季節が変わるとたくさんの新しいドラマが放映されます。そのうちの医療ドラマはたいてい高視聴率を取っています。医療ドラマがなぜ高視聴率なのか。それは、どんなにお金があっても心がけが良くても、病気になる時はなり治らない時は治らないという、なんとも言えない理不尽さをみんなが感じるからつい見てしまうのでしょう。

 「生老病死」は決してひと事ではないので、医療関係者であっても、医療ドラマを見ては感動し、時には涙を流します。つい感情移入してしまい、「眼科じゃなく産科医になればよかったなぁ」とか

「離島で人にために尽くしたい」とか、結構真剣に考えてしまうことも。医療ドラマを見て医師になりたいと思う子供もいるだろうし、進む科を決める医学部生もいると思います。

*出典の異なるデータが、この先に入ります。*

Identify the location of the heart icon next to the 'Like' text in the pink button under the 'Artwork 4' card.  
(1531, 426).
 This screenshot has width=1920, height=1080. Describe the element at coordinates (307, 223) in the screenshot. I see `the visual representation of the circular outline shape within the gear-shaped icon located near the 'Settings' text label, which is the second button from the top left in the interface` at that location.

 ドラマですので、事実とは違うところがいっぱいあります。いくら腕が良くても心臓外科医が脳腫瘍の手術をすることはあり得ないし、「私、失敗しないので」と言い切れる外科医はいません。医療関係者ならギャグで済むところが世間に誤解を与えて問題になることも。今やっている医療ドラマでは治験コーディネーターが医師に高額のご接待をするシーンがあり、学会がTBSに抗議する事態に。現実は高額ご接待も金品授受も無いので念のため。